• [Your instructions]: Once you have read the data below, write it all out exactly.

(Saved data entries)
______________________________
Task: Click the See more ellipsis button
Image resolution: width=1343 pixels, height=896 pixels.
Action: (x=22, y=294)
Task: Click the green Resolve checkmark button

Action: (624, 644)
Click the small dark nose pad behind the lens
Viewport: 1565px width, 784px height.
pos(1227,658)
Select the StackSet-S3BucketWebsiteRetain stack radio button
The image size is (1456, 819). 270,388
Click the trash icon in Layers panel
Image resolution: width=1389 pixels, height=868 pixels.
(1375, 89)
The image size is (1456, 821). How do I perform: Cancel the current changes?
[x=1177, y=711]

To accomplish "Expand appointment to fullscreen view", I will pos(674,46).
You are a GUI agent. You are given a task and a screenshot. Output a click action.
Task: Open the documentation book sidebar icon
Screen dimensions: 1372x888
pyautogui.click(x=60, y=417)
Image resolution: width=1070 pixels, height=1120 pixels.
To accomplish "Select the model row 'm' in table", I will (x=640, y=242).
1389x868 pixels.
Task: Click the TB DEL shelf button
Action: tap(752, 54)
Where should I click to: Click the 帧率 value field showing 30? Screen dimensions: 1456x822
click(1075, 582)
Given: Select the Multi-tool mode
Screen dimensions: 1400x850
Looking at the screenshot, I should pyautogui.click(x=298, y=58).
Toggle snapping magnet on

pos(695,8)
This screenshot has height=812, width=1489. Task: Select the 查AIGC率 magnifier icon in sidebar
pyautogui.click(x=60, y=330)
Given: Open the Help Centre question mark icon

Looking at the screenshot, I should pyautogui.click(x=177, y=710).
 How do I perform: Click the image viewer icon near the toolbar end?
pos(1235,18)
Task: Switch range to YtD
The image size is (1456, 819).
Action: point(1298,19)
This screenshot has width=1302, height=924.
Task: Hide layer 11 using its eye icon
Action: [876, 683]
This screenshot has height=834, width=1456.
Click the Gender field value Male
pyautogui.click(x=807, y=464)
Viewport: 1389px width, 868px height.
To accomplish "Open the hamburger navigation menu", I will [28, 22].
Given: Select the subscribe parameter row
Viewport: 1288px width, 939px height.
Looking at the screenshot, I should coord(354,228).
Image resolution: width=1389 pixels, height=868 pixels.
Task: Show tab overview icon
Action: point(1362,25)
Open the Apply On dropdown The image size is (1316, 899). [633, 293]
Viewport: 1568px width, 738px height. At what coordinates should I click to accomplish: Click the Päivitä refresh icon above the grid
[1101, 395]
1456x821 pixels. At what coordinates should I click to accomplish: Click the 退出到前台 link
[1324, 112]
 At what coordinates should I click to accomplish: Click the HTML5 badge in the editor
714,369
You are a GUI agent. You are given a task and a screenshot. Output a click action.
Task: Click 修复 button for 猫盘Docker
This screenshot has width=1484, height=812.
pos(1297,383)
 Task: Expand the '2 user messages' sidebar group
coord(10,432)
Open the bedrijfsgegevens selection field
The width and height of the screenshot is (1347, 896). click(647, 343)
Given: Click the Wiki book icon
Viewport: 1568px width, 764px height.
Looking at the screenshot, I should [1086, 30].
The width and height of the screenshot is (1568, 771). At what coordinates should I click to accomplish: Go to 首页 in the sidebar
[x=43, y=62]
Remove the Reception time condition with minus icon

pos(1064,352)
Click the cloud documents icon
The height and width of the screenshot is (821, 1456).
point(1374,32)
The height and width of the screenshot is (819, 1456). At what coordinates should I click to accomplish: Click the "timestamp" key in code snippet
______________________________
• [The completed task]:
Task: Click the See more ellipsis button
Image resolution: width=1343 pixels, height=896 pixels.
Action: (x=22, y=294)
Task: Click the green Resolve checkmark button

Action: (624, 644)
Click the small dark nose pad behind the lens
Viewport: 1565px width, 784px height.
pos(1227,658)
Select the StackSet-S3BucketWebsiteRetain stack radio button
The image size is (1456, 819). 270,388
Click the trash icon in Layers panel
Image resolution: width=1389 pixels, height=868 pixels.
(1375, 89)
The image size is (1456, 821). How do I perform: Cancel the current changes?
[x=1177, y=711]

To accomplish "Expand appointment to fullscreen view", I will pos(674,46).
You are a GUI agent. You are given a task and a screenshot. Output a click action.
Task: Open the documentation book sidebar icon
Screen dimensions: 1372x888
pyautogui.click(x=60, y=417)
Image resolution: width=1070 pixels, height=1120 pixels.
To accomplish "Select the model row 'm' in table", I will (x=640, y=242).
1389x868 pixels.
Task: Click the TB DEL shelf button
Action: tap(752, 54)
Where should I click to: Click the 帧率 value field showing 30? Screen dimensions: 1456x822
click(1075, 582)
Given: Select the Multi-tool mode
Screen dimensions: 1400x850
Looking at the screenshot, I should pyautogui.click(x=298, y=58).
Toggle snapping magnet on

pos(695,8)
This screenshot has height=812, width=1489. Task: Select the 查AIGC率 magnifier icon in sidebar
pyautogui.click(x=60, y=330)
Given: Open the Help Centre question mark icon

Looking at the screenshot, I should pyautogui.click(x=177, y=710).
 How do I perform: Click the image viewer icon near the toolbar end?
pos(1235,18)
Task: Switch range to YtD
The image size is (1456, 819).
Action: point(1298,19)
This screenshot has width=1302, height=924.
Task: Hide layer 11 using its eye icon
Action: [876, 683]
This screenshot has height=834, width=1456.
Click the Gender field value Male
pyautogui.click(x=807, y=464)
Viewport: 1389px width, 868px height.
To accomplish "Open the hamburger navigation menu", I will [28, 22].
Given: Select the subscribe parameter row
Viewport: 1288px width, 939px height.
Looking at the screenshot, I should coord(354,228).
Image resolution: width=1389 pixels, height=868 pixels.
Task: Show tab overview icon
Action: point(1362,25)
Open the Apply On dropdown The image size is (1316, 899). [633, 293]
Viewport: 1568px width, 738px height. At what coordinates should I click to accomplish: Click the Päivitä refresh icon above the grid
[1101, 395]
1456x821 pixels. At what coordinates should I click to accomplish: Click the 退出到前台 link
[1324, 112]
 At what coordinates should I click to accomplish: Click the HTML5 badge in the editor
714,369
You are a GUI agent. You are given a task and a screenshot. Output a click action.
Task: Click 修复 button for 猫盘Docker
This screenshot has width=1484, height=812.
pos(1297,383)
 Task: Expand the '2 user messages' sidebar group
coord(10,432)
Open the bedrijfsgegevens selection field
The width and height of the screenshot is (1347, 896). click(647, 343)
Given: Click the Wiki book icon
Viewport: 1568px width, 764px height.
Looking at the screenshot, I should [1086, 30].
The width and height of the screenshot is (1568, 771). At what coordinates should I click to accomplish: Go to 首页 in the sidebar
[x=43, y=62]
Remove the Reception time condition with minus icon

pos(1064,352)
Click the cloud documents icon
The height and width of the screenshot is (821, 1456).
point(1374,32)
The height and width of the screenshot is (819, 1456). At what coordinates should I click to accomplish: Click the "timestamp" key in code snippet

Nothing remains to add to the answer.